I'm not really looking forward to the inevitably Obama hagiography, but releasing a movie like that right now would at least be timely. Reaganism might still rule our world, but Reagan - as a personality - hasn't been relevant in decades.
Left out of this scene is Reagan’s “Make America Great Again” remark, no doubt to avoid drawing parallels between its protagonist and Donald Trump, and it’s the first of innumerable instances in which McNamara and screenwriter Howard Klausner warp history for one-note lionization.

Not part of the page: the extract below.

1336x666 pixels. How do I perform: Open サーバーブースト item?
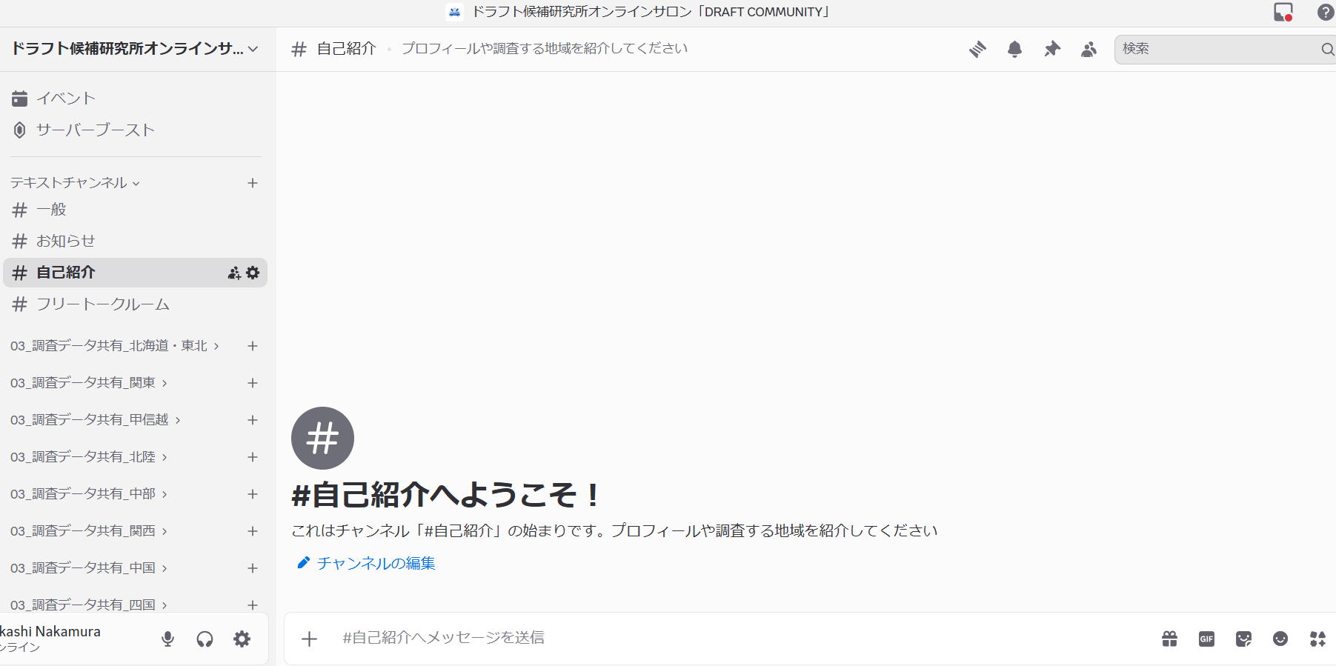pos(95,130)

Which is a shame, because Trump really is the modern incarnation of The Gipper. He cribbed from Ronnie's playbook extensively and won with similar constituencies in a comparable upset campaign. Where Trump really failed was in his lack of an Evil Empire motivate the country against. Instead, he got a killer virus, which his own brand of cynical bumbling fascism was ill-disposed to confront. If Reagan had been held to Trump-esque standards for the AIDS epidemic, I wonder if he'd have suffered the same fate to Mondale in 1984. But AIDS was a disease for minorities, rather than rich old white men. So Reagan got to be the hero standing at the end of Cold War history, rather than the plague bringer that decimated the domestic economy.
Nonsensicality abounds, never more so than in Petrovich’s explanation for Reagan’s success: “People will not give their lives for power or a state or even ideology. People give their lives for one another, for the freedom to live those lives as they choose, and for God. We took that away. The Crusader gave it back to them.”
A bit of a shock to hear this, given the steady slide church attendance takes with the Gen X, Millennial, and Zoomer cohorts.
Considering its ceaseless hero worship, it’s unsurprising that Reagan concludes with an Alzheimer’s-afflicted Reagan riding off into the sunset. Yet for all the effort it expends trying to sell the late president as the embodiment of American virtue, McNamara’s film is so ungainly and transparent that it plays like embarrassing propaganda.
I can't think of a more perfect ending to a movie about one of America's premiere propagandists. But it feels like a message totally out of time with the modern audience. A "Hopey Changey" conservative throwback to a period of political optimism and a utopian vision of a single all-encompassing (fascist) movement that could sweep the nation.
If the movie falls to deliver, perhaps that's less the fault of the producer and the director than the man they sought to embody in their work.
I just went to the movies and saw the poster for it, first time I had heard about it. I thought to myself, okay, whatever. Then in the trailers I saw not just a tease, but an ad for some theme park thing connected to the movie you can visit? And I thought, WTF?